Según la ENDIREH 2021, el 70% de mujeres mayores de 15 años en México reportan haber vivido al menos un evento de violencia de género en su vida. Destaca la violencia psicológica (sufrida por el 51% de mujeres), seguida de la violencia sexual (23%). Un 10% de mujeres han sufrido al menos un episodio de violencia física, que es la forma más dañina y extrema de violentar su dignidad.
Esa violencia enturbia las posibilidades de que las personas vivan una existencia plena, que se desarrollen en su máximo potencial, que aprovechen su etapa escolar, que opten a mejores trabajos, que desarrollen relaciones sanas y hasta que sean plenas en su vida sexual. La violencia ha marcado y sigue marcando la vida de millones de personas a lo largo y ancho de la República. No me refiero a la violencia que surge por la nula seguridad pública que se vive en buena parte del territorio nacional, sino a esa violencia que se produce en el núcleo de la intimidad familiar y de pareja. Me refiero a esa violencia que permea en la mesa del hogar, en las recámaras, en las convivencias de los fines de semana, en las madrugadas de angustia de una mujer que espera a su marido sabiendo que si llega borracho le va a propinar una cruel golpiza.

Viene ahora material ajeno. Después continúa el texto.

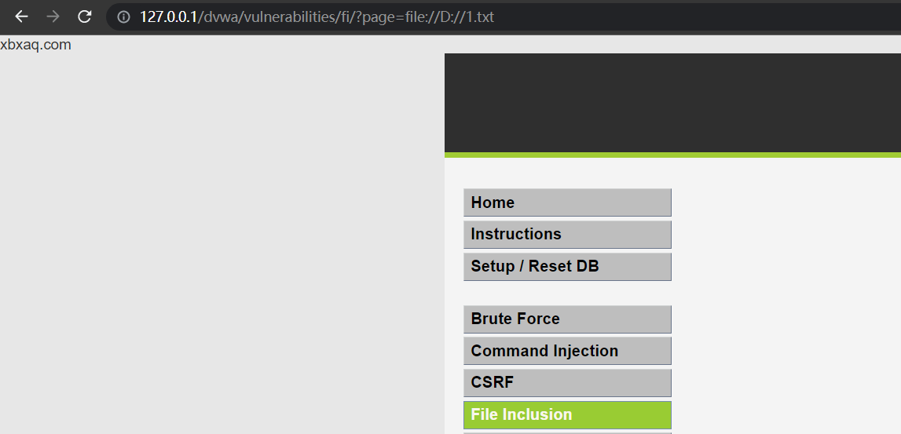Click the cut-off menu item below File Inclusion
Viewport: 901px width, 434px height.
point(567,433)
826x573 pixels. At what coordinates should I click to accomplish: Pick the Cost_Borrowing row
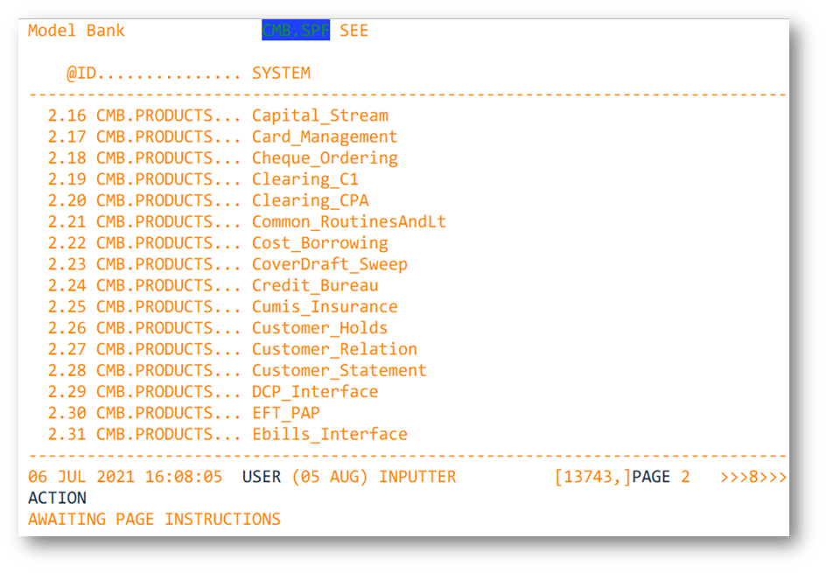pyautogui.click(x=319, y=243)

Sabemos que muchos divorcios son producto de algún evento de violencia, de eso que se conoce como “la gota que derramó el vaso” y que ya no permite que una persona siga conviviendo con otra.

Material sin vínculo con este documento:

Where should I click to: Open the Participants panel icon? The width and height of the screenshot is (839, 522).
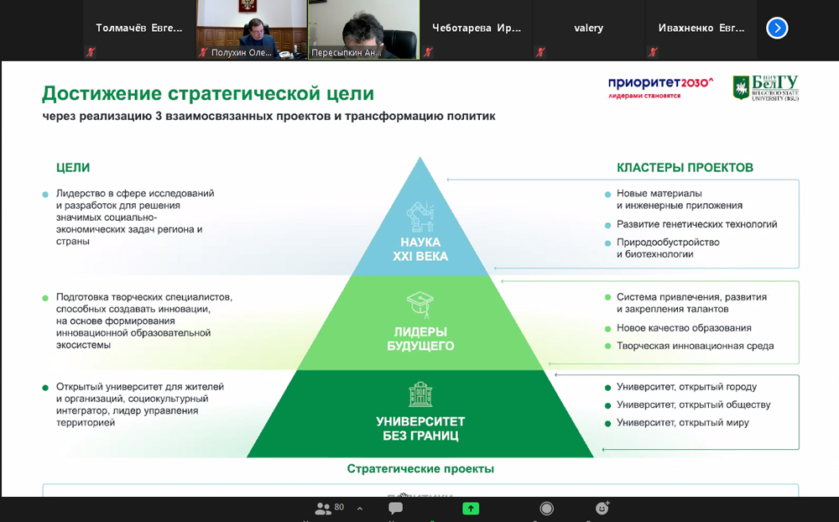click(323, 509)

En este contexto, el pasado 7 de junio se publicó en el Diario Oficial de la Federación el nuevo Código Nacional de Procedimientos Civiles y Familiares, que es una norma que ofrece un rayo de esperanza para dirimir con mayor celeridad y de mejor manera los conflictos sociales cotidianos, aquellos que afectan a millones de personas, aunque no aparezcan en las noticias y casi nadie se fije en ellos.
La puesta en funcionamiento del Código Nacional va a requerir de grandes esfuerzos financieros, de infraestructura, de capacitación y hasta de cultura jurídica. Pero por el momento es la única esperanza tangible para intentar paliar una realidad social muy dolorosa, que no podemos permitir que siga como está.